### [TASK]
From the entries that follow, copy every line with the word "resolution".

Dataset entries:
━━━━━━━━
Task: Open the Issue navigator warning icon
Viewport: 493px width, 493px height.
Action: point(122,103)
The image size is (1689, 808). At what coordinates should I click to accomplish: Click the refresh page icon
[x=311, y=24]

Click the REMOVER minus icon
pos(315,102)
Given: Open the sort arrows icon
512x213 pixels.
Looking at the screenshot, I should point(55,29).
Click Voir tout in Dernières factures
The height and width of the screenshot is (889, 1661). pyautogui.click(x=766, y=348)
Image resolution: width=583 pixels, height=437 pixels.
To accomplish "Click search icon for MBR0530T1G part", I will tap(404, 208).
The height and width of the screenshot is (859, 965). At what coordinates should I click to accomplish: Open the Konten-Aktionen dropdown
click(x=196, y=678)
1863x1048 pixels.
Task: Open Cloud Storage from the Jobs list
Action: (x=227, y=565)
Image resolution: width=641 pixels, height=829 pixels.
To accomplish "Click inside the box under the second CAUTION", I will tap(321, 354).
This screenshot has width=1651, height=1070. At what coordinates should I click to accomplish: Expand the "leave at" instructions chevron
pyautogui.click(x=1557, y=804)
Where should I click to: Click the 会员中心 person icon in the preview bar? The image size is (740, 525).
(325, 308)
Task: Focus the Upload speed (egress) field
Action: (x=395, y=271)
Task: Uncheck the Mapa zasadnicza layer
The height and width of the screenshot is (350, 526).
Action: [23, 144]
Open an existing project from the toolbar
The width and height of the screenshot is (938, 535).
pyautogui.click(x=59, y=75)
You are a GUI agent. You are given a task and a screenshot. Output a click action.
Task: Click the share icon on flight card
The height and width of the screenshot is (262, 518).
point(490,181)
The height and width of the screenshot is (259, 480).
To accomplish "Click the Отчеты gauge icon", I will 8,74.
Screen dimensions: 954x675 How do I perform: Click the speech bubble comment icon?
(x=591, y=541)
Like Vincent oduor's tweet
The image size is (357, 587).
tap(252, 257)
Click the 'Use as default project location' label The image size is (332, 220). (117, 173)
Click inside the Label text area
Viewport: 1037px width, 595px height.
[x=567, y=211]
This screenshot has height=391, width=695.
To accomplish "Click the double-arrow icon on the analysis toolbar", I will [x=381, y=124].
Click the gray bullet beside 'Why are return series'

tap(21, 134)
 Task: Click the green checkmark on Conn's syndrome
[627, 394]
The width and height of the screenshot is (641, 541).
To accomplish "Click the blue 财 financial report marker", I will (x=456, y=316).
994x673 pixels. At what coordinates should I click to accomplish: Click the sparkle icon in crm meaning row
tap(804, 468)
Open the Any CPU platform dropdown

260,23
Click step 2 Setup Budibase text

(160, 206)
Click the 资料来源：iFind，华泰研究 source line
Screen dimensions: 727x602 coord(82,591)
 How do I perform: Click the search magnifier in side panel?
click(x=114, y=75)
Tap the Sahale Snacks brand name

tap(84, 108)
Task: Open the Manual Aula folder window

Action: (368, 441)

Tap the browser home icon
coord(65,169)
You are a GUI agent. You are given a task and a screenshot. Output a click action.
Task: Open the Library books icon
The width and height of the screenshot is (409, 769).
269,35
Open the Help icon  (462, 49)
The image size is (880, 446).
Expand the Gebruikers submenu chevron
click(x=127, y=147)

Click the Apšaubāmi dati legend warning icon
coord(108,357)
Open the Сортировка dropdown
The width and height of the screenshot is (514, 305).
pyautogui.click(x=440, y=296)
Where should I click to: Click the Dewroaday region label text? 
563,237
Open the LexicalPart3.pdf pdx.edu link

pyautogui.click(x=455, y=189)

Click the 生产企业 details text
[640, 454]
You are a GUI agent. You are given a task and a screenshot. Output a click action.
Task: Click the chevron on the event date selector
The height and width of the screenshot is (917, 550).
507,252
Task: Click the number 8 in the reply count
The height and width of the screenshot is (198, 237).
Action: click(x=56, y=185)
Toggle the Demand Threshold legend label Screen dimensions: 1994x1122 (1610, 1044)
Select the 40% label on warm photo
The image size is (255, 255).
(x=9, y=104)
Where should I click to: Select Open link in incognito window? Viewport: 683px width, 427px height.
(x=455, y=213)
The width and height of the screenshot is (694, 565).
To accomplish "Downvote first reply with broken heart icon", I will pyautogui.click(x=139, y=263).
━━━━━━━━
### [ANSWER AREA]
Image resolution: width=583 pixels, height=437 pixels.
Image resolution: width=641 pixels, height=829 pixels.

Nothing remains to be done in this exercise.